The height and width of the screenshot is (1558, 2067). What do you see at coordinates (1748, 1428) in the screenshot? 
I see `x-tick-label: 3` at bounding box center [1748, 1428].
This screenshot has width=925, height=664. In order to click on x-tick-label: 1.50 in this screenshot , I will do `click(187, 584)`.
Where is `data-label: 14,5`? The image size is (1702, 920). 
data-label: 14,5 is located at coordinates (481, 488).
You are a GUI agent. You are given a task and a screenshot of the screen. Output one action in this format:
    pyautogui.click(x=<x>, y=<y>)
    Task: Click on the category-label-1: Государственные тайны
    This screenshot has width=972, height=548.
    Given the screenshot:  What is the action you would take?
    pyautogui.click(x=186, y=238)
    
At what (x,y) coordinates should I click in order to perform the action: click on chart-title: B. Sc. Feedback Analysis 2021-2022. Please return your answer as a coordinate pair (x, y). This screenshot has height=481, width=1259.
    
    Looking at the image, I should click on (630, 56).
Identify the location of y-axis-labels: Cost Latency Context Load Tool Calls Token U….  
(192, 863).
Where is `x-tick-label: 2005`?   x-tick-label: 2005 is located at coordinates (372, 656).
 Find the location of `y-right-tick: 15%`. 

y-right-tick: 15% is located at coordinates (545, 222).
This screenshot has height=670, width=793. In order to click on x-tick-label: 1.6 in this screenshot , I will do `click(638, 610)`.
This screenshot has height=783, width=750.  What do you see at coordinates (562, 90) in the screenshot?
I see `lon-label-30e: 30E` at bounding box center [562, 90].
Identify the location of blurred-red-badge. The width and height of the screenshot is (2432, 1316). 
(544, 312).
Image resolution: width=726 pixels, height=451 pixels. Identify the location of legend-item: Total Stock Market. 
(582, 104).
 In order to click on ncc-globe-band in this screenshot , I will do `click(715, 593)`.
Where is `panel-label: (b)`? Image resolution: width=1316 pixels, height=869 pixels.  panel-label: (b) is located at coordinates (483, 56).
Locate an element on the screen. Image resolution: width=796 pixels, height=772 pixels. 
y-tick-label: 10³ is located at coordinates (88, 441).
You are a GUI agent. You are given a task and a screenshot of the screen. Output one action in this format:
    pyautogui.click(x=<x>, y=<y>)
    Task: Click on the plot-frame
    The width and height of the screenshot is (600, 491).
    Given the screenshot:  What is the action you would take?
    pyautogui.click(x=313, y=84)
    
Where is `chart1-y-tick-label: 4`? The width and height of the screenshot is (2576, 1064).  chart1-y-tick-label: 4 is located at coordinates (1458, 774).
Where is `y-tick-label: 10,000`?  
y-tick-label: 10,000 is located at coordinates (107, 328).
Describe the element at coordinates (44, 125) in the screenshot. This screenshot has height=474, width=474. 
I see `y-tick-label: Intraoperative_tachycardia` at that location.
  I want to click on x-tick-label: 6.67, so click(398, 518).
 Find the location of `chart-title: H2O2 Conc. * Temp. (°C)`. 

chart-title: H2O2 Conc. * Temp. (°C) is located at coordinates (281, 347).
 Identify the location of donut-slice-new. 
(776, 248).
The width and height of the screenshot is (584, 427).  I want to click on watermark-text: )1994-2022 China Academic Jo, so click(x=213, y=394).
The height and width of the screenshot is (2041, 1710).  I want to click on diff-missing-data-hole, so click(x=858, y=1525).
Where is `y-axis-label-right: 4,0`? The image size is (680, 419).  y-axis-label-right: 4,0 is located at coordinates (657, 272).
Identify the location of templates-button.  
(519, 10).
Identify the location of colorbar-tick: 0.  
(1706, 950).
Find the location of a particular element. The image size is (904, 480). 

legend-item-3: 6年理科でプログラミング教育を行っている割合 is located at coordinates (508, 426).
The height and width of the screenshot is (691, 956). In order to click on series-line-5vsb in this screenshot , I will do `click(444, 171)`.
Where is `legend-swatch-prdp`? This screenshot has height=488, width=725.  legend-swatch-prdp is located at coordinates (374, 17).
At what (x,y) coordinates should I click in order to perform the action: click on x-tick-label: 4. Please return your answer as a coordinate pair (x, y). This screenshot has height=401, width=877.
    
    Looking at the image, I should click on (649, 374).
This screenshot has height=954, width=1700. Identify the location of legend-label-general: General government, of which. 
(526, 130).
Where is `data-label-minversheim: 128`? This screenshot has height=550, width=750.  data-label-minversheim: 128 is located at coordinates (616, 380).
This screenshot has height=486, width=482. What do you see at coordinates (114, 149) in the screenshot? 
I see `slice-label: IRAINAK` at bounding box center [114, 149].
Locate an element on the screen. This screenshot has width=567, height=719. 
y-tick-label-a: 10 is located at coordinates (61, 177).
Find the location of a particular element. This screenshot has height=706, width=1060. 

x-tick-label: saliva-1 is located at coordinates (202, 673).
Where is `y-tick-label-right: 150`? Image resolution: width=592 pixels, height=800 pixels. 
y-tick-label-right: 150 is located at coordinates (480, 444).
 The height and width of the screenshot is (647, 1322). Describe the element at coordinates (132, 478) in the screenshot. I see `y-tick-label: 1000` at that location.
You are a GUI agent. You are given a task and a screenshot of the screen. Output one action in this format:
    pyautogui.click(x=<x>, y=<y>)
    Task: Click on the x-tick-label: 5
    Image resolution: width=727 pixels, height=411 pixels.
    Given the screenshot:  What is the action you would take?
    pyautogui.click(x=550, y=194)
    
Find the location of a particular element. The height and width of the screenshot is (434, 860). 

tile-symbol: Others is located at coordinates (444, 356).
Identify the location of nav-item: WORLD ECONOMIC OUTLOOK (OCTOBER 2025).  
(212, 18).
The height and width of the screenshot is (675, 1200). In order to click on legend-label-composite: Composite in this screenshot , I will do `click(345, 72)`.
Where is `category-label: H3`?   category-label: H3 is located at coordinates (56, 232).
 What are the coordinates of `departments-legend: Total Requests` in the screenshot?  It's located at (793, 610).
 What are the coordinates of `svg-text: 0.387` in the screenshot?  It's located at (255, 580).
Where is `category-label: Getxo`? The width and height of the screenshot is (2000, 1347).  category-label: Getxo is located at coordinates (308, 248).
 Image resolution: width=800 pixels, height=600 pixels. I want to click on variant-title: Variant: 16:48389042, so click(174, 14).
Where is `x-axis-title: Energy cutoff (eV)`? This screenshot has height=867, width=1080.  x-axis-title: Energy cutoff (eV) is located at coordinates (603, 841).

——

_WHAT TO WORK ON_. Can you arrange every line of the records above as a JSON list of strings, with one string per line and blank lines left out?

_ANSWER BOX_.
[
  "The height and width of the screenshot is (1558, 2067). What do you see at coordinates (1748, 1428) in the screenshot? ",
  "I see `x-tick-label: 3` at bounding box center [1748, 1428].",
  "This screenshot has width=925, height=664. In order to click on x-tick-label: 1.50 in this screenshot , I will do `click(187, 584)`.",
  "Where is `data-label: 14,5`? The image size is (1702, 920). ",
  "data-label: 14,5 is located at coordinates (481, 488).",
  "You are a GUI agent. You are given a task and a screenshot of the screen. Output one action in this format:",
  "    pyautogui.click(x=<x>, y=<y>)",
  "    Task: Click on the category-label-1: Государственные тайны",
  "    This screenshot has width=972, height=548.",
  "    Given the screenshot:  What is the action you would take?",
  "    pyautogui.click(x=186, y=238)",
  "At what (x,y) coordinates should I click in order to perform the action: click on chart-title: B. Sc. Feedback Analysis 2021-2022. Please return your answer as a coordinate pair (x, y). This screenshot has height=481, width=1259.",
  "    Looking at the image, I should click on (630, 56).",
  "Identify the location of y-axis-labels: Cost Latency Context Load Tool Calls Token U….  ",
  "(192, 863).",
  "Where is `x-tick-label: 2005`?   x-tick-label: 2005 is located at coordinates (372, 656).",
  " Find the location of `y-right-tick: 15%`. ",
  "y-right-tick: 15% is located at coordinates (545, 222).",
  "This screenshot has height=670, width=793. In order to click on x-tick-label: 1.6 in this screenshot , I will do `click(638, 610)`.",
  "This screenshot has height=783, width=750.  What do you see at coordinates (562, 90) in the screenshot?",
  "I see `lon-label-30e: 30E` at bounding box center [562, 90].",
  "Identify the location of blurred-red-badge. The width and height of the screenshot is (2432, 1316). ",
  "(544, 312).",
  "Image resolution: width=726 pixels, height=451 pixels. Identify the location of legend-item: Total Stock Market. ",
  "(582, 104).",
  " In order to click on ncc-globe-band in this screenshot , I will do `click(715, 593)`.",
  "Where is `panel-label: (b)`? Image resolution: width=1316 pixels, height=869 pixels.  panel-label: (b) is located at coordinates (483, 56).",
  "Locate an element on the screen. Image resolution: width=796 pixels, height=772 pixels. ",
  "y-tick-label: 10³ is located at coordinates (88, 441).",
  "You are a GUI agent. You are given a task and a screenshot of the screen. Output one action in this format:",
  "    pyautogui.click(x=<x>, y=<y>)",
  "    Task: Click on the plot-frame",
  "    The width and height of the screenshot is (600, 491).",
  "    Given the screenshot:  What is the action you would take?",
  "    pyautogui.click(x=313, y=84)",
  "Where is `chart1-y-tick-label: 4`? The width and height of the screenshot is (2576, 1064).  chart1-y-tick-label: 4 is located at coordinates (1458, 774).",
  "Where is `y-tick-label: 10,000`?  ",
  "y-tick-label: 10,000 is located at coordinates (107, 328).",
  "Describe the element at coordinates (44, 125) in the screenshot. This screenshot has height=474, width=474. ",
  "I see `y-tick-label: Intraoperative_tachycardia` at that location.",
  "  I want to click on x-tick-label: 6.67, so click(398, 518).",
  " Find the location of `chart-title: H2O2 Conc. * Temp. (°C)`. ",
  "chart-title: H2O2 Conc. * Temp. (°C) is located at coordinates (281, 347).",
  " Identify the location of donut-slice-new. ",
  "(776, 248).",
  "The width and height of the screenshot is (584, 427).  I want to click on watermark-text: )1994-2022 China Academic Jo, so click(x=213, y=394).",
  "The height and width of the screenshot is (2041, 1710).  I want to click on diff-missing-data-hole, so click(x=858, y=1525).",
  "Where is `y-axis-label-right: 4,0`? The image size is (680, 419).  y-axis-label-right: 4,0 is located at coordinates (657, 272).",
  "Identify the location of templates-button.  ",
  "(519, 10).",
  "Identify the location of colorbar-tick: 0.  ",
  "(1706, 950).",
  "Find the location of a particular element. The image size is (904, 480). ",
  "legend-item-3: 6年理科でプログラミング教育を行っている割合 is located at coordinates (508, 426).",
  "The height and width of the screenshot is (691, 956). In order to click on series-line-5vsb in this screenshot , I will do `click(444, 171)`.",
  "Where is `legend-swatch-prdp`? This screenshot has height=488, width=725.  legend-swatch-prdp is located at coordinates (374, 17).",
  "At what (x,y) coordinates should I click in order to perform the action: click on x-tick-label: 4. Please return your answer as a coordinate pair (x, y). This screenshot has height=401, width=877.",
  "    Looking at the image, I should click on (649, 374).",
  "This screenshot has height=954, width=1700. Identify the location of legend-label-general: General government, of which. ",
  "(526, 130).",
  "Where is `data-label-minversheim: 128`? This screenshot has height=550, width=750.  data-label-minversheim: 128 is located at coordinates (616, 380).",
  "This screenshot has height=486, width=482. What do you see at coordinates (114, 149) in the screenshot? ",
  "I see `slice-label: IRAINAK` at bounding box center [114, 149].",
  "Locate an element on the screen. This screenshot has width=567, height=719. ",
  "y-tick-label-a: 10 is located at coordinates (61, 177).",
  "Find the location of a particular element. This screenshot has height=706, width=1060. ",
  "x-tick-label: saliva-1 is located at coordinates (202, 673).",
  "Where is `y-tick-label-right: 150`? Image resolution: width=592 pixels, height=800 pixels. ",
  "y-tick-label-right: 150 is located at coordinates (480, 444).",
  " The height and width of the screenshot is (647, 1322). Describe the element at coordinates (132, 478) in the screenshot. I see `y-tick-label: 1000` at that location.",
  "You are a GUI agent. You are given a task and a screenshot of the screen. Output one action in this format:",
  "    pyautogui.click(x=<x>, y=<y>)",
  "    Task: Click on the x-tick-label: 5",
  "    Image resolution: width=727 pixels, height=411 pixels.",
  "    Given the screenshot:  What is the action you would take?",
  "    pyautogui.click(x=550, y=194)",
  "Find the location of a particular element. The height and width of the screenshot is (434, 860). ",
  "tile-symbol: Others is located at coordinates (444, 356).",
  "Identify the location of nav-item: WORLD ECONOMIC OUTLOOK (OCTOBER 2025).  ",
  "(212, 18).",
  "The height and width of the screenshot is (675, 1200). In order to click on legend-label-composite: Composite in this screenshot , I will do `click(345, 72)`.",
  "Where is `category-label: H3`?   category-label: H3 is located at coordinates (56, 232).",
  " What are the coordinates of `departments-legend: Total Requests` in the screenshot?  It's located at (793, 610).",
  " What are the coordinates of `svg-text: 0.387` in the screenshot?  It's located at (255, 580).",
  "Where is `category-label: Getxo`? The width and height of the screenshot is (2000, 1347).  category-label: Getxo is located at coordinates (308, 248).",
  " Image resolution: width=800 pixels, height=600 pixels. I want to click on variant-title: Variant: 16:48389042, so click(174, 14).",
  "Where is `x-axis-title: Energy cutoff (eV)`? This screenshot has height=867, width=1080.  x-axis-title: Energy cutoff (eV) is located at coordinates (603, 841)."
]